▶ What the exercise asks: Please repeat word for word the line containing "Click the envelope icon next to 顾恋" and every following line up to and including the last one below, pictures excluded.

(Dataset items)

##############################

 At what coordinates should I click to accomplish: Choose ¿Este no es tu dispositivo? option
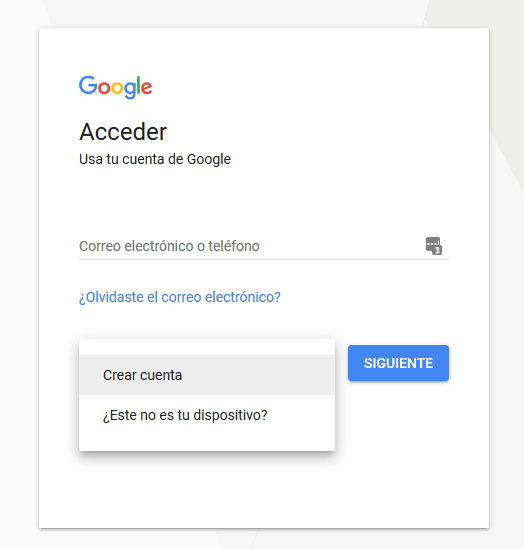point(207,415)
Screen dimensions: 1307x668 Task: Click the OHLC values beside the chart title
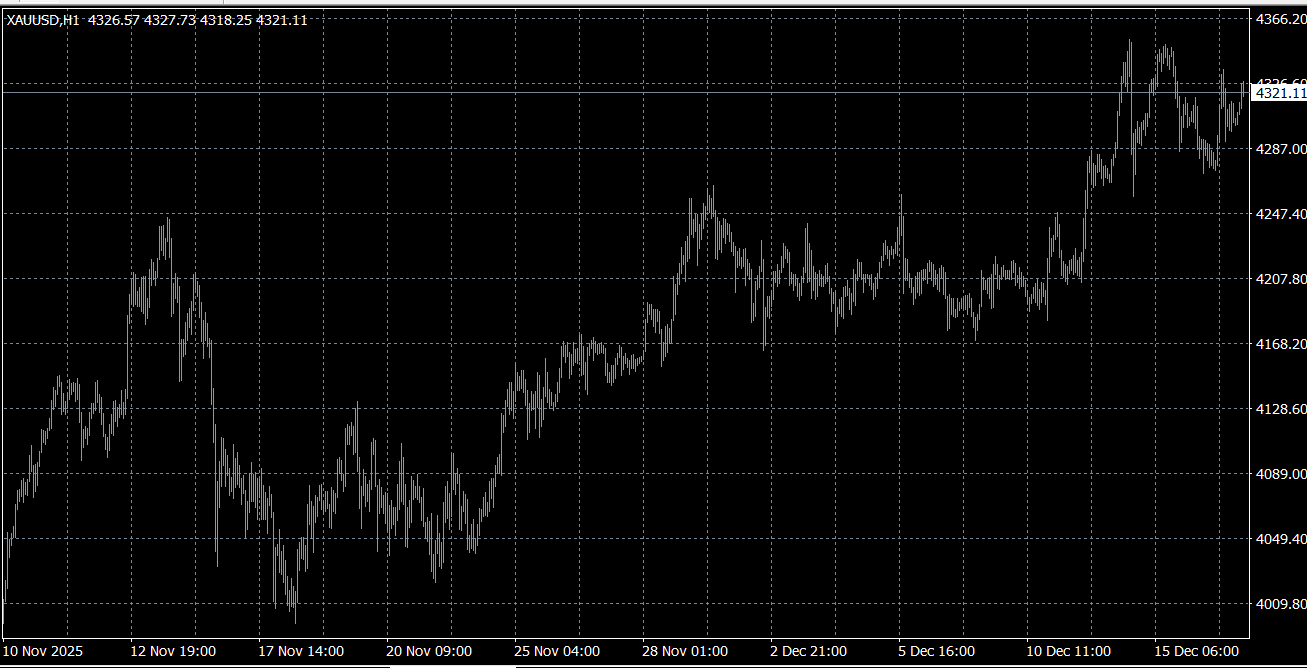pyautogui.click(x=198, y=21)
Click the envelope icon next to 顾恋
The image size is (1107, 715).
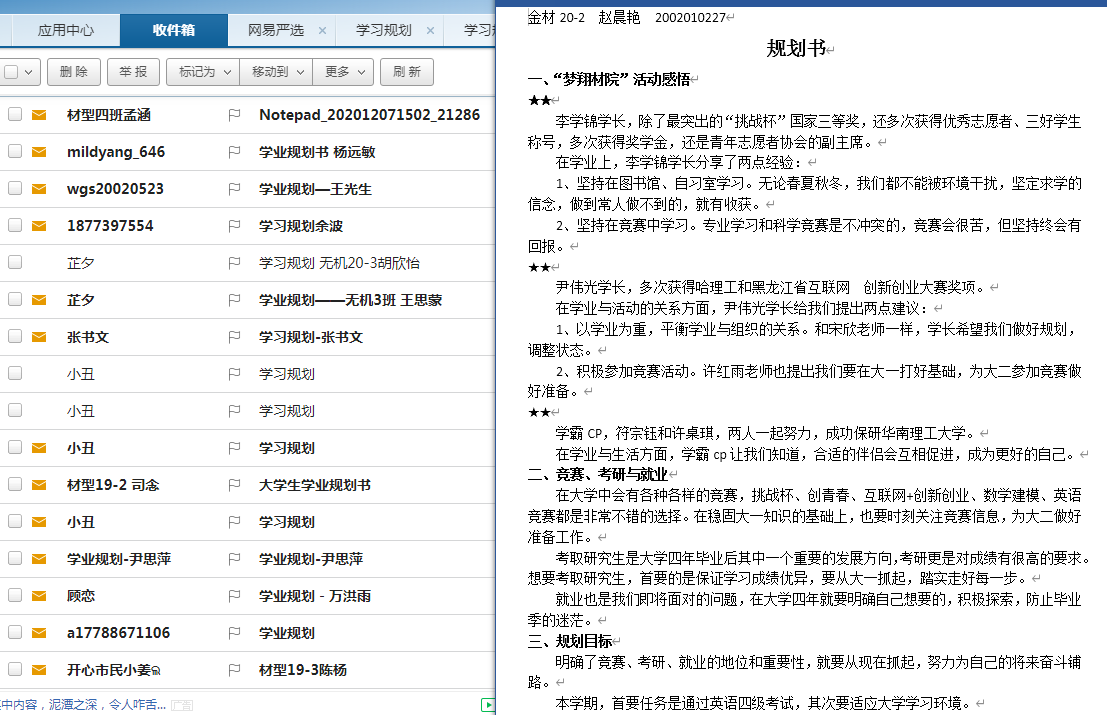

##############################

▶ Task output:
Click the envelope icon next to 顾恋
The image size is (1107, 715).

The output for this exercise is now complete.